─── Excerpt ───

What Do You See?
Nov09, 2009 |
“This title is full of imaginative approaches to artwork, and perfect for curious children, who are eager to combine shapes and sizes in art. There is no end to the creativity this book facilitates, as youngsters open their eyes and the windows of their own creativity. It is a perfect way for adults and youngsters to see the world in a whole new way.”
Judith has joined us today to talk about her book. Thanks for stopping by, Judith. Let’s start at the beginning.
How did you get your idea for this book?
When I first started teaching, back in the golden years when creative thinking took precedence over skill and drill worksheets, I participated in classes that encouraged teachers to get students to stretch their imaginations. That was when I started using simple line drawings to stimulate creative thinking. I started this activity with fifth graders and when I changed grade levels, I discovered that first and second graders could do these activities as well. So that was the initial idea that followed me into all my classrooms. Many years later on a car trip, I used this activity to entertain my grandson. Everyone in the car had fun brainstorming ideas for different shapes. I saved the doodles and the ideas, and combined them with rhyming couplets and voila—What Do You See?
[It pays to save those scraps of ideas!]
How did you find your editor, or how did she find you?
At my second SCBWI conference in 2006, I had the good fortune to be with a friend who won the chance to sit next to one of the guest editors at lunch. So, along with nine other conference goers, we had a wonderful chat with editor/publisher, Barbara Cilette of Odyssey Books. We all talked about the normal publishing questions, but what I remember most is discussing educational philosophy and how books should stimulate creativity and curiosity. This discussion was a great segue into my What Do You See? book proposal that I had been subbing with no success, so I asked Barbara about the best way to get my vision across to an editor. As a result, I mailed her the manuscript. I remember the wait felt like forever. When Barbara responded initially, it was a “Yes, I like your idea very much, but I can’t promise you anything just yet.”
So I waited a little longer…and I was thrilled when she invited me to lunch to discuss this manuscript and several others she was interested in. (The time from initial query to final book was about three years, which I understand now is common.) And then my books arrived at my door and I discovered it was worth the wait. They are beautiful.
[Amazon tells me my copy is on its way to Missouri. I can’t wait to read it!]
It sounds like you thought long and hard about how to make your proposal different from what was already on the market. Tell us about that.

───

Your instructions:
List every school grade level mentioned in the interview about the book. The records after this point come from a different source than the interview.

─── Given entries ───

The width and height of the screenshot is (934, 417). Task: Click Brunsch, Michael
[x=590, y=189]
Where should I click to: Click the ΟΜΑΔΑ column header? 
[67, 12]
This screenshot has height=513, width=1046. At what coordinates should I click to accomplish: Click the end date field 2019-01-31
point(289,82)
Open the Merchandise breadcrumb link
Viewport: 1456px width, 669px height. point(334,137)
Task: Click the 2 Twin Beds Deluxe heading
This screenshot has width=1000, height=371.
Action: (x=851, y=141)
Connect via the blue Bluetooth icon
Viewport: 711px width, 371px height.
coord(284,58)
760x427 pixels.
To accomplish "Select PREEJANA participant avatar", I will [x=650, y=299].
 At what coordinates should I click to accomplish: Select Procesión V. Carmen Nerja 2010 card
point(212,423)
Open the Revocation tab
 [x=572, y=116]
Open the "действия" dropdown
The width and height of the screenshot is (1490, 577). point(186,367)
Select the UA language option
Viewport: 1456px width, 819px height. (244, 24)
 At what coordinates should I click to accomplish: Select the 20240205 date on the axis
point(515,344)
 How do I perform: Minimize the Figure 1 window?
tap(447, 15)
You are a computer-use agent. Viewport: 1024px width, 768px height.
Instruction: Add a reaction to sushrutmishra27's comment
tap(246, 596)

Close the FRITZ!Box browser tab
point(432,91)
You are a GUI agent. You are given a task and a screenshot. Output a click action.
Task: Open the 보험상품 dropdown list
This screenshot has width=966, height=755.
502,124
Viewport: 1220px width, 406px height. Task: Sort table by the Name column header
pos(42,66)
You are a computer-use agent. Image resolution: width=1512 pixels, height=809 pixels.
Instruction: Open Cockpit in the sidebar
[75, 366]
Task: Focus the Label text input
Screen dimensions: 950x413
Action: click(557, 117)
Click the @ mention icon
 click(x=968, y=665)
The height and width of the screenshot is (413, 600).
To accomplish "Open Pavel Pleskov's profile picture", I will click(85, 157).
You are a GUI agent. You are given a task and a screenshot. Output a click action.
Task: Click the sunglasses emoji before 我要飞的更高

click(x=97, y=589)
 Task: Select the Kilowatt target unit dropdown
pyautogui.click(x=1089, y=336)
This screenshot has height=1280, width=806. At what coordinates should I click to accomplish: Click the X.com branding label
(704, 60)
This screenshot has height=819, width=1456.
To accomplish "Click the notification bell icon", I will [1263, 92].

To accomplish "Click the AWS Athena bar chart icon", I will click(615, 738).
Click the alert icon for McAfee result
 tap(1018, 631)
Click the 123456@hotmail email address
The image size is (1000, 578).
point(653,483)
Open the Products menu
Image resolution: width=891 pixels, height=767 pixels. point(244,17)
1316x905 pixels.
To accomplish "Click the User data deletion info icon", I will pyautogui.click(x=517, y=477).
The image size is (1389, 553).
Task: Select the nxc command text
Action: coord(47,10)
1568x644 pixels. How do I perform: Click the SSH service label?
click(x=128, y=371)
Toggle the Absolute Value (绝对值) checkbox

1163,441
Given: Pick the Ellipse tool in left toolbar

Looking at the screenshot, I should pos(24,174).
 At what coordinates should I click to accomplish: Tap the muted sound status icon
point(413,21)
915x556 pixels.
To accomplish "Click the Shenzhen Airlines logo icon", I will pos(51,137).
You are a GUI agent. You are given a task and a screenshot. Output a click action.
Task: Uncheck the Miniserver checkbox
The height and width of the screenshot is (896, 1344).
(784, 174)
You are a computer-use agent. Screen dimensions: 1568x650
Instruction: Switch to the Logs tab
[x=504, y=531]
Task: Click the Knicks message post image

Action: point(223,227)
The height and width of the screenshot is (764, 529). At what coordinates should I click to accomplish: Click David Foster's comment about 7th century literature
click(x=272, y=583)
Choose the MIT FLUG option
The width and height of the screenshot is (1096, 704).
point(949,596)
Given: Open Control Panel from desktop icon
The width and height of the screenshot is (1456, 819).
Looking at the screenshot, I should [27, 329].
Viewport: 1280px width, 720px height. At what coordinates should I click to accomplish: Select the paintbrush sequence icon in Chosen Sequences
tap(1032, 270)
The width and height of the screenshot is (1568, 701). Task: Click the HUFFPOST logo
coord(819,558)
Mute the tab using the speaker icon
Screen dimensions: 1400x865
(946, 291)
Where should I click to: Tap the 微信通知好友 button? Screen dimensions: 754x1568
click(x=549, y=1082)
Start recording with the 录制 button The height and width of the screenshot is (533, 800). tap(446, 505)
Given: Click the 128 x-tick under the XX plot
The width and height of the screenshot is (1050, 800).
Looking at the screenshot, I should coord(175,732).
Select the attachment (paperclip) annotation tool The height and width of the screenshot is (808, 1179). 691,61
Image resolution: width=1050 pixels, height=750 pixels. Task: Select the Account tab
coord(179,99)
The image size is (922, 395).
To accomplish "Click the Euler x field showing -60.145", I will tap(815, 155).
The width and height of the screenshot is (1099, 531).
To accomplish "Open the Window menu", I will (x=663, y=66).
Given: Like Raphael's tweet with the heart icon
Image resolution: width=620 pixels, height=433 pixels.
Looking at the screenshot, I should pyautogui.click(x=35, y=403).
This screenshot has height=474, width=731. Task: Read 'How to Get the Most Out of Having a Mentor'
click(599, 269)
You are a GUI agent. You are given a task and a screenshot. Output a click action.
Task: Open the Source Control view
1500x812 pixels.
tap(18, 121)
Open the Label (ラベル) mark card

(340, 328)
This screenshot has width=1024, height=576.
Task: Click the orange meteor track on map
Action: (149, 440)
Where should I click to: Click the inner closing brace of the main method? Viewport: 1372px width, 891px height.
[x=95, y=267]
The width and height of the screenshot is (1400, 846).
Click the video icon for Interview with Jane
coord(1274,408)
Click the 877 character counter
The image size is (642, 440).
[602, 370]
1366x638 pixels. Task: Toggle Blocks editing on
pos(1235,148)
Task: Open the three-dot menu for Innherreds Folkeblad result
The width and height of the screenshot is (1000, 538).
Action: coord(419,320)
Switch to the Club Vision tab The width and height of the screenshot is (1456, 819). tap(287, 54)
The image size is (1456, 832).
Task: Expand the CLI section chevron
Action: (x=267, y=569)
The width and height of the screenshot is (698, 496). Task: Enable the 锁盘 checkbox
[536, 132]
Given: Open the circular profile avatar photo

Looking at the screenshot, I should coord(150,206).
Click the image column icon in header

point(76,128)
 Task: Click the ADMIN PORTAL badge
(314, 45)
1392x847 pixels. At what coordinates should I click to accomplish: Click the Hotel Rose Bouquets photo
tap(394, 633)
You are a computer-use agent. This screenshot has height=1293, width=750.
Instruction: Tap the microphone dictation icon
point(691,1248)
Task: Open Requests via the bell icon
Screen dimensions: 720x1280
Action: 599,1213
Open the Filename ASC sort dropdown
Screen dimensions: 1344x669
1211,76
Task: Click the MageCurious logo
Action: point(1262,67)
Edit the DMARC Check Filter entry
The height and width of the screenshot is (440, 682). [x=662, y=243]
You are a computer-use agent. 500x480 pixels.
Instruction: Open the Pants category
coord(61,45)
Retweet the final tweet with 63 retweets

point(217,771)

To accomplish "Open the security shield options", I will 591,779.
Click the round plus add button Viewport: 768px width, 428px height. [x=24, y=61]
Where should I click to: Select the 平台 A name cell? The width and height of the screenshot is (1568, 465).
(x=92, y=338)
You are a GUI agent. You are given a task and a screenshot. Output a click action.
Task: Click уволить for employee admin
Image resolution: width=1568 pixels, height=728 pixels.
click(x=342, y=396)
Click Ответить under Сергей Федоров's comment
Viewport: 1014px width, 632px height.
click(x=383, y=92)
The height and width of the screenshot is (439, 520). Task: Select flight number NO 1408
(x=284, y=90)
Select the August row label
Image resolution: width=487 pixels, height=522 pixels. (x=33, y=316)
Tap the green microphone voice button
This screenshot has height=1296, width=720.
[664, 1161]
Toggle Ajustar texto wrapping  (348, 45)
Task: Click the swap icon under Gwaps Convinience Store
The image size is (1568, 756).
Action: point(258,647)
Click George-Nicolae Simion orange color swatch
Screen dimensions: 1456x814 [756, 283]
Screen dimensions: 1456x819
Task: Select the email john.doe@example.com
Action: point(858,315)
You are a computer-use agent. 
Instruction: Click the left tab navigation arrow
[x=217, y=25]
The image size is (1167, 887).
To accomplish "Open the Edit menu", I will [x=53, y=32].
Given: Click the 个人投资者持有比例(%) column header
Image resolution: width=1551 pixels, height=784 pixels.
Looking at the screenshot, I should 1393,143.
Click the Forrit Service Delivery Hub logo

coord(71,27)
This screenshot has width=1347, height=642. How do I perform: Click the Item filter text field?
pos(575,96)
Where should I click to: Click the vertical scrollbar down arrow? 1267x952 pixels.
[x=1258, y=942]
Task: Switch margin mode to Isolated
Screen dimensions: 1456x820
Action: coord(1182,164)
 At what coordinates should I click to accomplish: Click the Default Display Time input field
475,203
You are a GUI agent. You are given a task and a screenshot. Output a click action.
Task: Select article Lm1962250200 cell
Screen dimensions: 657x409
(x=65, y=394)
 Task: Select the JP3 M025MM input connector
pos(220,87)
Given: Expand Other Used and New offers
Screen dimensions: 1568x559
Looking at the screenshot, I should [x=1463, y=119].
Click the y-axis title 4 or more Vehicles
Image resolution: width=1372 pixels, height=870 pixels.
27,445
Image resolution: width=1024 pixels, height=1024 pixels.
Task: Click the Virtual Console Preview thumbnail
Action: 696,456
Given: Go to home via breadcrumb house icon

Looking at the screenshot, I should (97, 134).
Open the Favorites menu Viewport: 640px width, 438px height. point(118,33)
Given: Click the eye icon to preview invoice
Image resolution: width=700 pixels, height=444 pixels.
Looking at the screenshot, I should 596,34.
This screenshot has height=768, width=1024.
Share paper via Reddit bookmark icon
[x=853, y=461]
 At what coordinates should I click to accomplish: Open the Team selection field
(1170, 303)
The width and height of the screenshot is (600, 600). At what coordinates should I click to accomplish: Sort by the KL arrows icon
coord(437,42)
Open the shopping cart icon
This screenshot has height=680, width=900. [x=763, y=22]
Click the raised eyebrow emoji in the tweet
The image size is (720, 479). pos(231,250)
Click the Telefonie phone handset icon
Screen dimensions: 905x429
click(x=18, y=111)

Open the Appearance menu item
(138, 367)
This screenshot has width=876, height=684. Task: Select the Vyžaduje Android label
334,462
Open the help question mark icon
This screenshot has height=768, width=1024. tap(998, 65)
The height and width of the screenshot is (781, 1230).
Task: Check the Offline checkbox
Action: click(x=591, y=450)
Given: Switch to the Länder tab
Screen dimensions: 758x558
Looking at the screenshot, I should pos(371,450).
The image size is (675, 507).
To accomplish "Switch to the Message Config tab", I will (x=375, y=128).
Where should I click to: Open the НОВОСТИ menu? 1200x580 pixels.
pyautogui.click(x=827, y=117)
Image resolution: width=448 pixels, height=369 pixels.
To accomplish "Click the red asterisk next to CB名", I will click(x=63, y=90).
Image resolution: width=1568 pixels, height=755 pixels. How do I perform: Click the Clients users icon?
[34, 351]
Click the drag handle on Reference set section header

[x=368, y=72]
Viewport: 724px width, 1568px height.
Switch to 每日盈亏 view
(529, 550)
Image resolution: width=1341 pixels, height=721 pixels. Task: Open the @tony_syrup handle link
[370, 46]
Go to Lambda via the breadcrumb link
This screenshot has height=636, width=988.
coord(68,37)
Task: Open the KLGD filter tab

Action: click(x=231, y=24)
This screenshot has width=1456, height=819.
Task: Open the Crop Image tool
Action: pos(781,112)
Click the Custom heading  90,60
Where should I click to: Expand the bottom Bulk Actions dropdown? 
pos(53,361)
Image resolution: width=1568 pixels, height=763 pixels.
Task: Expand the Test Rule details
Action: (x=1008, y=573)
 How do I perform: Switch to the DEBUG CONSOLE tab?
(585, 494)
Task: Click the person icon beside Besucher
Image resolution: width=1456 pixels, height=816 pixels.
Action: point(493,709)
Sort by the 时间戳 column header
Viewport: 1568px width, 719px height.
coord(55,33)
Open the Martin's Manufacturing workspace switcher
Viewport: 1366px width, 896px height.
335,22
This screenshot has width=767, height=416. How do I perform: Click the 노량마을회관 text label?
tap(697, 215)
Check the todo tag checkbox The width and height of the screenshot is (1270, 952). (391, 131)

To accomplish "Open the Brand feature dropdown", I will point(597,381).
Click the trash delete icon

───

Full solution:
Fifth grade, first grade, and second grade.